## Text section
----------

On December 1, 2015, the United States Supreme Court issued its decision in OBB Personenverkehr AG v. Sachs,1 which presented a seemingly simple question: When do commercial activities in the United States strip foreign states and state-owned entities of sovereign immunity and subject them to jurisdiction in U.S. courts? The answer, according to the Court, is that they are subject to U.S. jurisdiction only when the plaintiff's claim is "based upon" commercial activity in the United States. This decision reversed an en banc decision of the U.S. Court of Appeals for the Ninth Circuit and made it more difficult to sue foreign sovereigns and state-owned entities in U.S. courts. This was less of a jurisprudential revolution than a simple reminder that when U.S. individuals and companies transact business with foreign sovereigns, proactive negotiation of arbitration clauses, forum selection clauses, or investment treaty planning is a paramount element of risk mitigation.
Commercial Activity and Foreign Sovereigns: A Primer
For more than half a century, U.S. law has reflected a policy of "restrictive sovereign immunity," which provides immunity to foreign states for claims arising out of governmental acts but denies the same immunity for claims arising out of commercial activities. And since 1976, sovereign immunity in the United States has been implemented through the Foreign Sovereign Immunities Act ("FSIA"), which reflects this policy of restrictive immunity in section 1605. That provision subjects foreign states to U.S. jurisdiction in connection with any case:
in which the action is based upon a commercial activity carried on in the United States by the foreign state; or upon an act performed in the United States in connection with a commercial activity of the foreign state elsewhere; or upon an act outside the territory of the United States in connection with a commercial activity of the foreign state elsewhere and that act causes a direct effect in the United States.2
This provision sets forth a number of bases to find an adequate nexus to the United States for jurisdiction to attach. But general language like "in connection with" and "direct effect" has given rise to significant litigation and jurisprudence as states have increasingly entered the marketplace, breached their contracts, and committed commercial torts.
OBB Personenverkehr AG v. Sachs
This case focused on a different open-ended phrase in the
statute: when a claim is "based upon" a commercial
activity.
Sachs involved tort claims brought by an American tourist
who was seriously injured while boarding a train in Austria. The
train was operated by OBB Personenverkehr AG, an Austrian
state-owned railway and member of the Eurail Group. Sachs was
traveling on a Eurail pass, which she had purchased online from
Rail Pass Experts ("RPE"), a travel agent located in
Massachusetts.
Sachs filed suit against OBB and other parties in the U.S. District
Court for the Northern District of California. Unsurprisingly, OBB
asserted sovereign immunity, and the district court dismissed the
case on that basis, finding that there was insufficient evidence to
find that RPE was OBB's agent such that RPE's sale of the
Eurail pass could be imputed to OBB for purposes of establishing
jurisdiction under the commercial activity exception of the FSIA.
On appeal, a divided panel of the Ninth Circuit affirmed, but the
case then went en banc.

----------

## Listed entries
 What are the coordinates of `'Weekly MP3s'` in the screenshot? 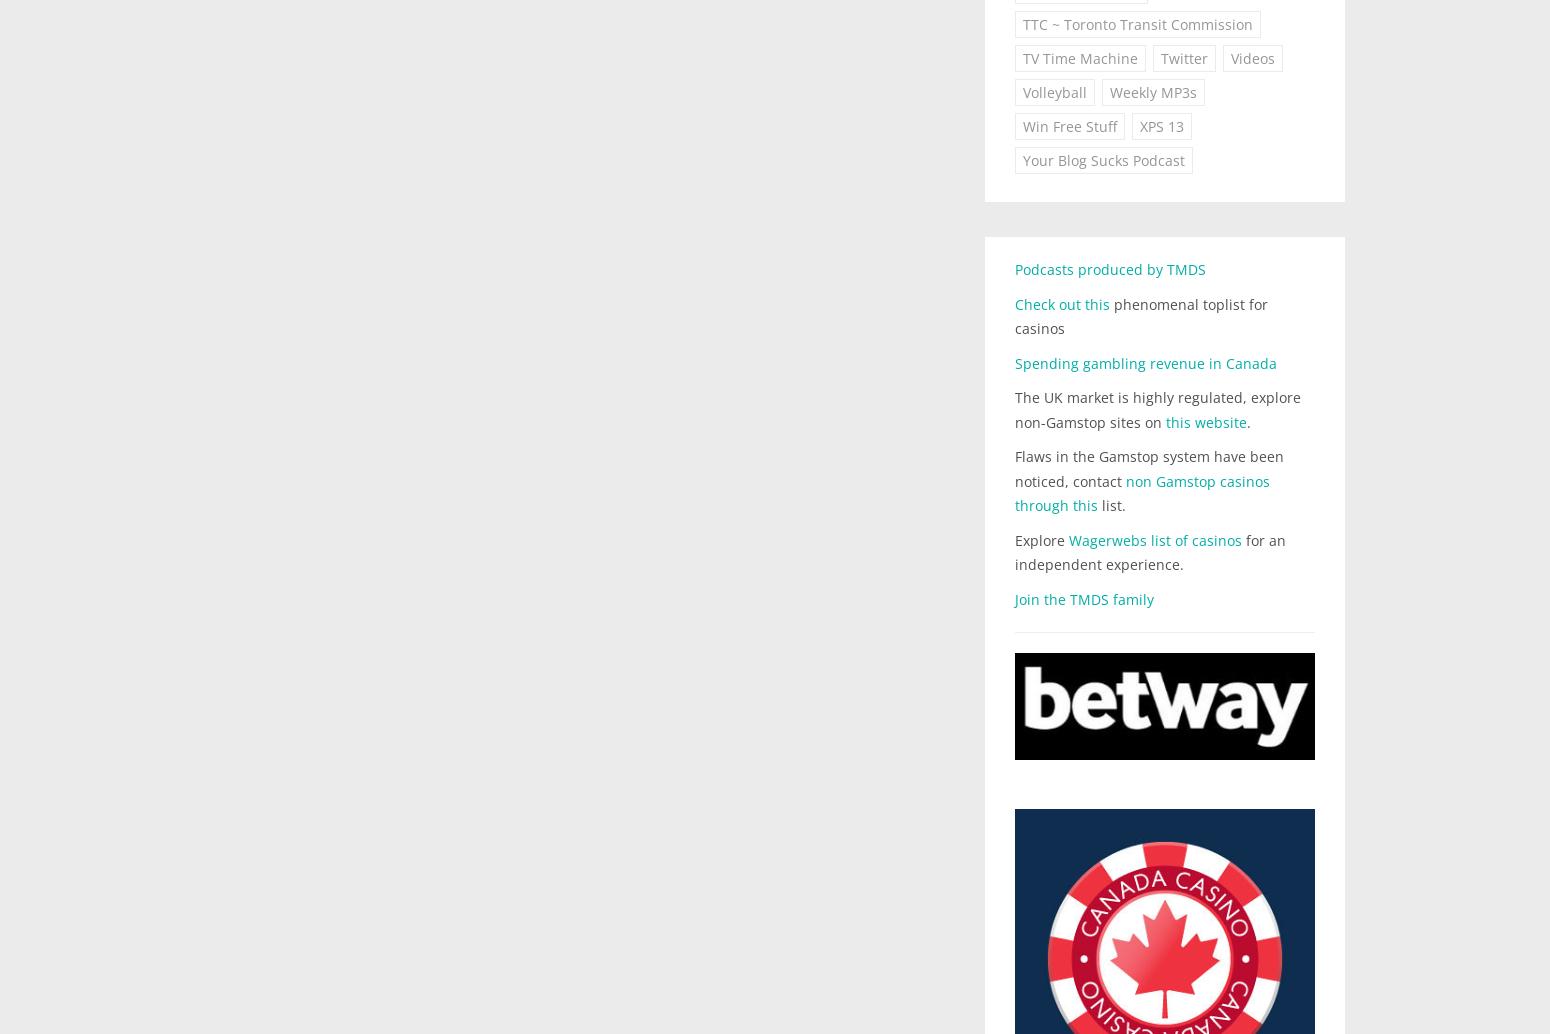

----------

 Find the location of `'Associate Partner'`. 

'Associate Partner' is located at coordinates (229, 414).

----------

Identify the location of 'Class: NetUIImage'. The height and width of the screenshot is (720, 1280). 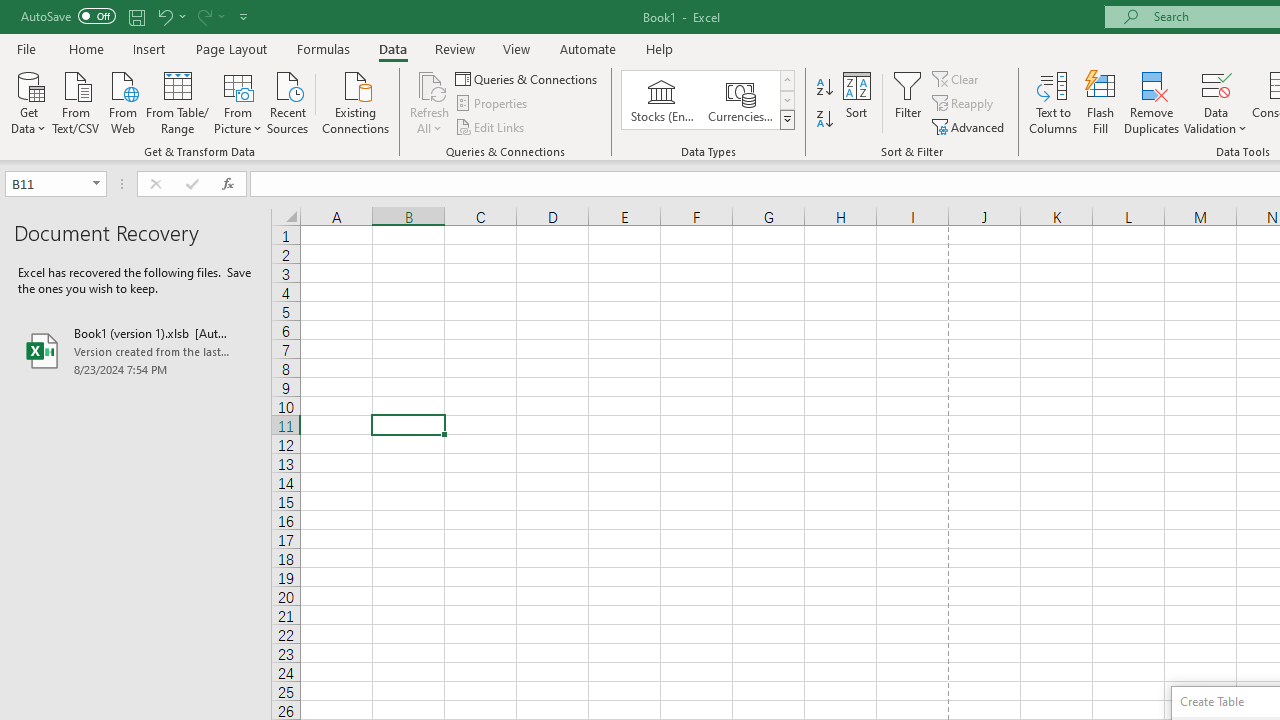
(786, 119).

----------

## Tasks to perform
**1.** Answer these questions from the article on OBB Personenverkehr AG v. Sachs, marking each answer (a), (b) or (c):
(a) Since what year has sovereign immunity in the United States been implemented through the FSIA?
(b) Where was Rail Pass Experts located?
(c) In which court did Sachs file suit against OBB?
**2.** Rewrite the passage of the Sachs article starting with "Sachs involved tort" and going on through "of the FSIA.", changing "travel agent" to "booking agent".
**3.** Write what follows in the article on the Sachs decision, picking up after its final sentence.

## Response list
**1.**
(a) 1976
(b) Massachusetts
(c) The U.S. District Court for the Northern District of California

**2.**
Sachs involved tort claims brought by an American tourist
who was seriously injured while boarding a train in Austria. The
train was operated by OBB Personenverkehr AG, an Austrian
state-owned railway and member of the Eurail Group. Sachs was
traveling on a Eurail pass, which she had purchased online from
Rail Pass Experts ("RPE"), a booking agent located in
Massachusetts.
Sachs filed suit against OBB and other parties in the U.S. District
Court for the Northern District of California. Unsurprisingly, OBB
asserted sovereign immunity, and the district court dismissed the
case on that basis, finding that there was insufficient evidence to
find that RPE was OBB's agent such that RPE's sale of the
Eurail pass could be imputed to OBB for purposes of establishing
jurisdiction under the commercial activity exception of the FSIA.

**3.**
The en banc Court of Appeals held that RPE's sale of
the Eurail pass was imputable to OBB under traditional agency
doctrine. Thus, OBB had engaged in "commercial activity"
in the United States under the FSIA. The court of appeals then
considered the question of whether the plaintiff's claims were
"based upon" that commercial activity—i.e., whether
there was an adequate nexus between Sachs's purchase of the
Eurail pass in the United States and her claims. The court said
that there was; Sachs's purchase of the pass established a
passenger-carrier relationship with OBB, a necessary element of her
negligence claim, and further provided the basis for the warranties
that Sachs claimed OBB breached.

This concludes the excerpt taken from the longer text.